### Text to read

Re: Use experience and performance data of offheap from Alibaba online cluster

2016-11-18 Thread Anoop John
Hi Yu Li
   Good to see that the off heap work help you..  The perf
numbers looks great.  So this is a compare of on heap L1 cache vs off heap
L2 cache(HBASE-11425 enabled).   So for 2.0 we should make L2 off heap
cache ON by default I believe.  Will raise a jira for that we can discuss
under that.   Seems like L2 off heap cache for data blocks and L1 cache for
index blocks seems a right choice.

Thanks for the backport and the help in testing the feature..  You were
able to find some corner case bugs and helped community to fix them..
Thanks goes to ur whole team.

-Anoop-


On Fri, Nov 18, 2016 at 10:14 PM, Yu Li  wrote:

> Sorry guys, let me retry the inline images:
>
> Performance w/o offheap:
>
> ​
> Performance w/ offheap:
>
> ​
> Peak Get QPS of one single RS during Singles' Day (11/11):
>
> ​
>
> And attach the files in case inline still not working:
> ​​​
>  Performance_without_offheap.png
> 
> ​​
>  Performance_with_offheap.png
> 
> ​​
>  Peak_Get_QPS_of_Single_RS.png
> 
> ​
>
>
> Best Regards,
> Yu
>
> On 18 November 2016 at 19:29, Ted Yu  wrote:
>
>> Yu:
>> With positive results, more hbase users would be asking for the backport
>> of offheap read path patches.
>>
>> Do you think you or your coworker has the bandwidth to publish backport
>> for branch-1 ?
>>
>> Thanks
>>
>> > On Nov 18, 2016, at 12:11 AM, Yu Li  wrote:
>> >
>> > Dear all,
>> >
>> > We have backported read path offheap (HBASE-11425) to our customized
>> hbase-1.1.2 (thanks @Anoop for the help/support) and run it online for more
>> than a month, and would like to share our experience, for what it's worth
>> (smile).

### Data extract
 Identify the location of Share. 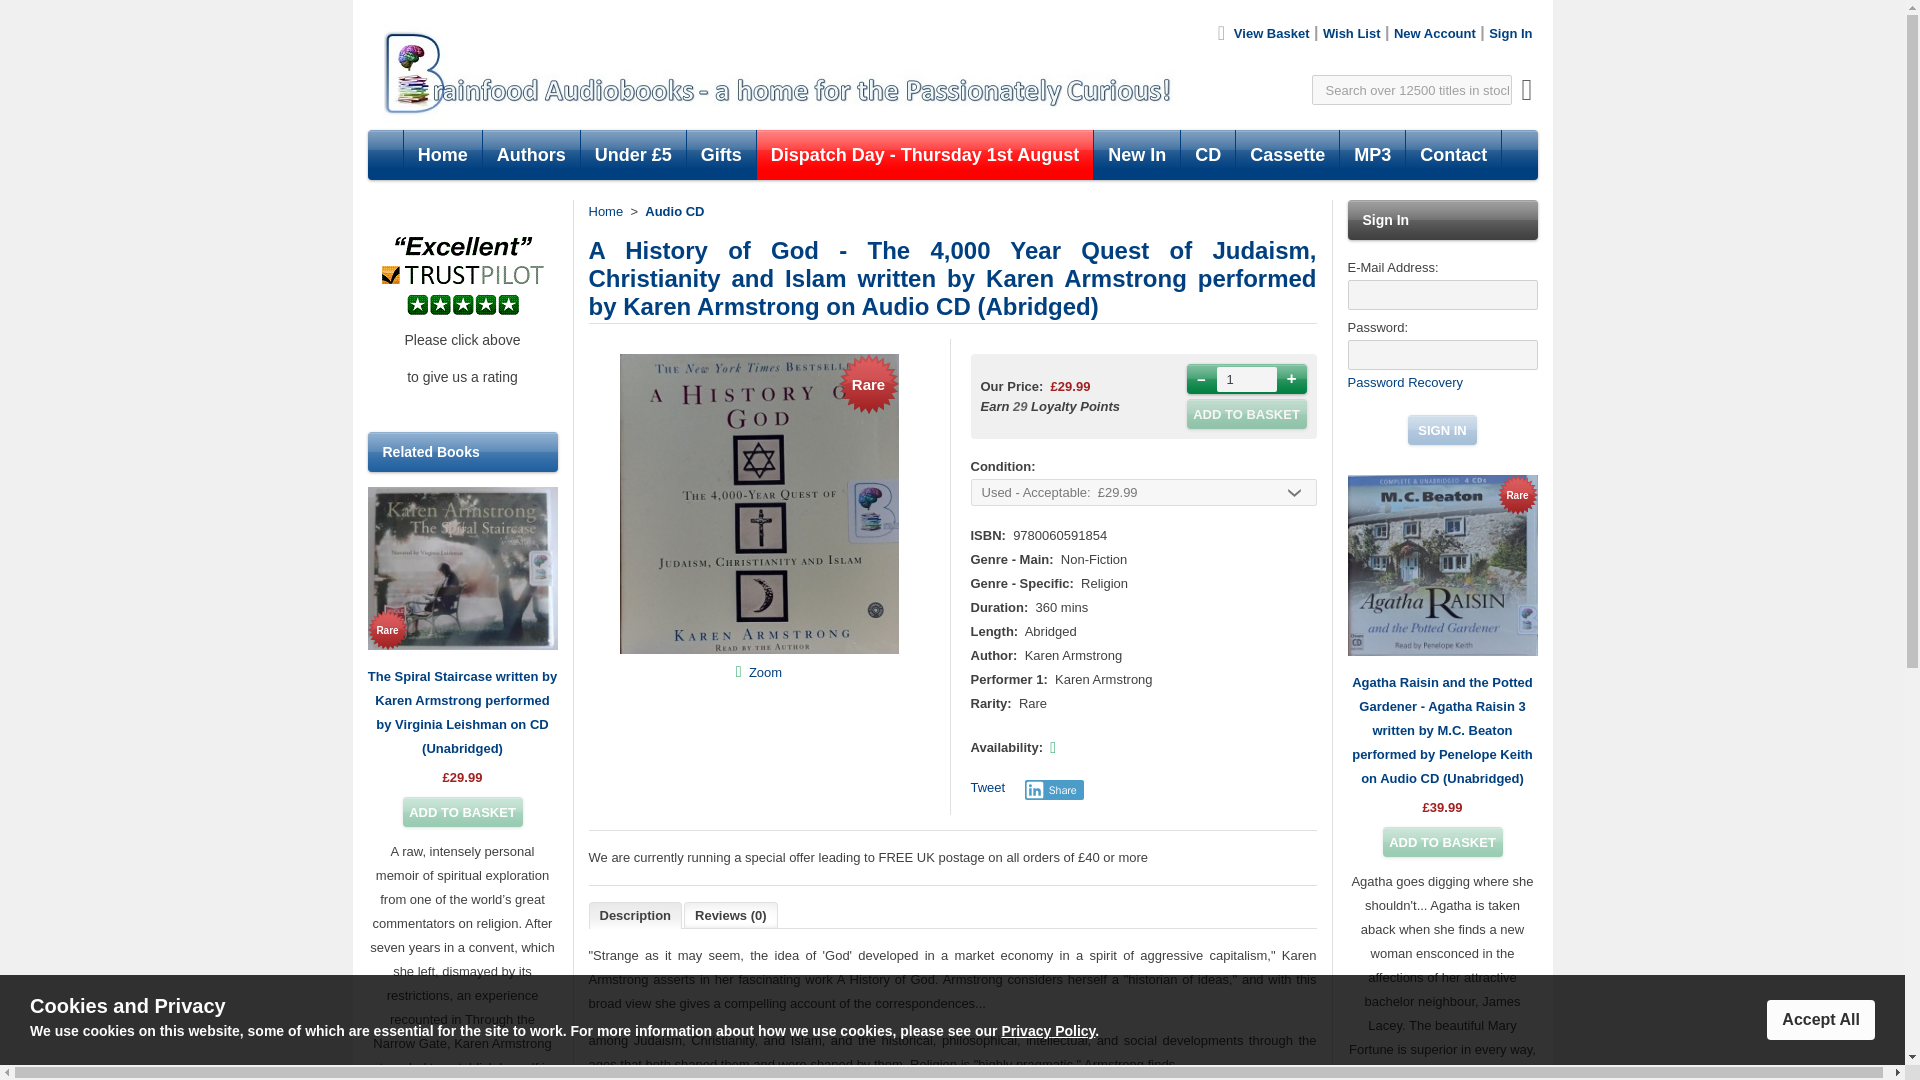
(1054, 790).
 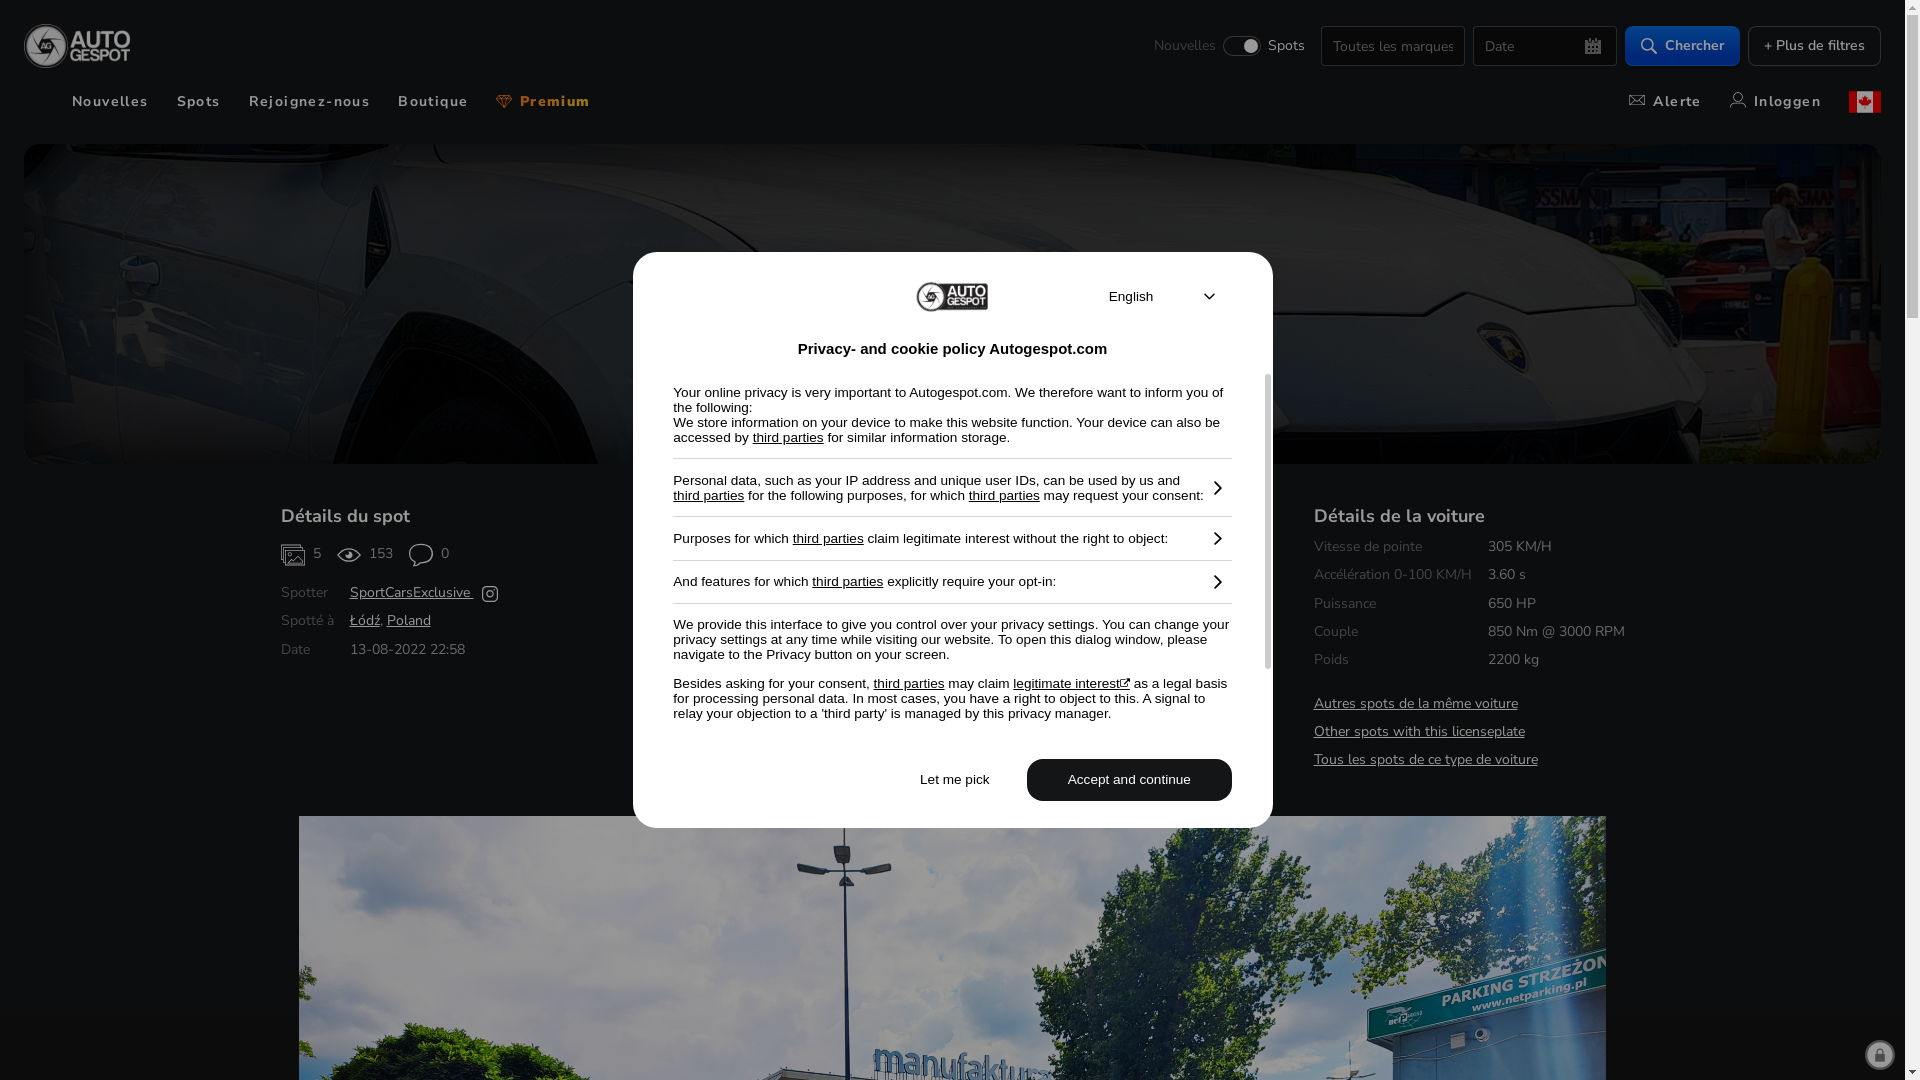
---
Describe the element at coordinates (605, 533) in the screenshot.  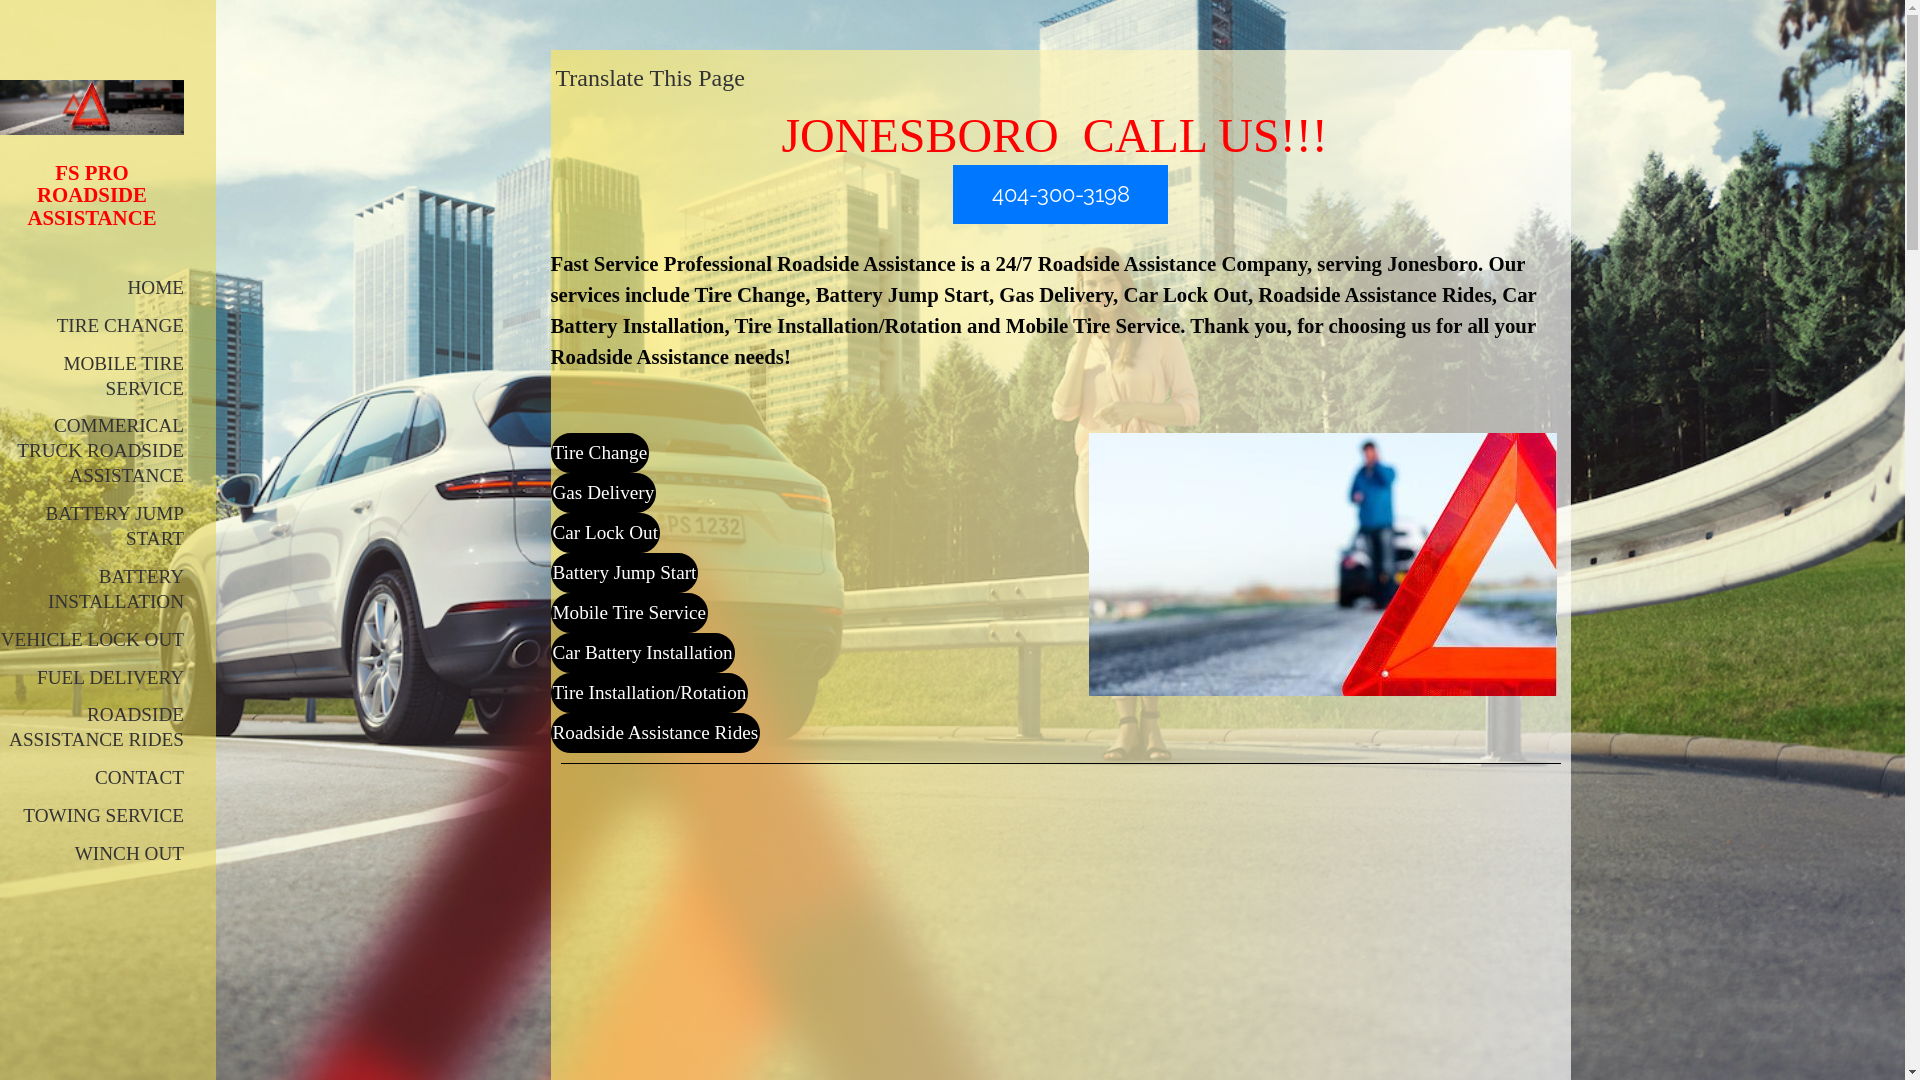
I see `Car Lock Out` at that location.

### Job 1
Answer these questions about the HBase offheap thread:
(a) Which HBase version did Yu Li's team backport the read path offheap work to?
(b) In Anoop John's view, which cache should be turned on by default for 2.0?
(c) Which branch does Ted Yu ask about a published backport for?
### Job 2
Proceed with the HBase offheap thread, continuing Yu Li's message after its last sentence.
The rows have nothing to do with these tasks.

### Written reply 1
(a) Their customized hbase-1.1.2.
(b) The L2 off heap cache.
(c) branch-1.

### Written reply 2
>> >
>> > Generally speaking, we gained a better and more stable
>> throughput/performance with offheap, and below are some details:
>> > 1. QPS become more stable with offheap
>> >
>> > Performance w/o offheap:
>> >
>> >
>> >
>> > Performance w/ offheap:
>> >
>> >
>> >
>> > These data come from our online A/B test cluster (with 450 physical
>> machines, and each with 256G memory + 64 core) with real world workloads,
>> it shows using offheap we could gain a more stable throughput as well as
>> better performance
>> >
>> > Not showing fully online data here because for online we published the
>> version with both offheap and NettyRpcServer together, so no standalone
>> comparison data for offheap
>> >
>> > 2. Full GC frequency and cost
>> >
>> > Average Full GC STW time reduce from 11s to 7s with offheap.
>> >
>> > 3. Young GC frequency and cost
>> >
>> > No performance degradation observed with offheap.
>> >
>> > 4. Peak throughput of one single RS
>> >
>> > On Singles Day (11/11), peak throughput of one single RS reached 100K,
>> among which 90K from Get. Plus internet in/out data we could know the
>> average result size of get request is ~1KB
>> >
>> >
>> >
>> > Offheap are used on all online machines (more than 1600 nodes) instead
>> of LruCache, so the above QPS is gained from offheap bucketcache, along
>> with NettyRpcServer(HBASE-15756).
>> >
>> > Just let us know if any comments. Thanks.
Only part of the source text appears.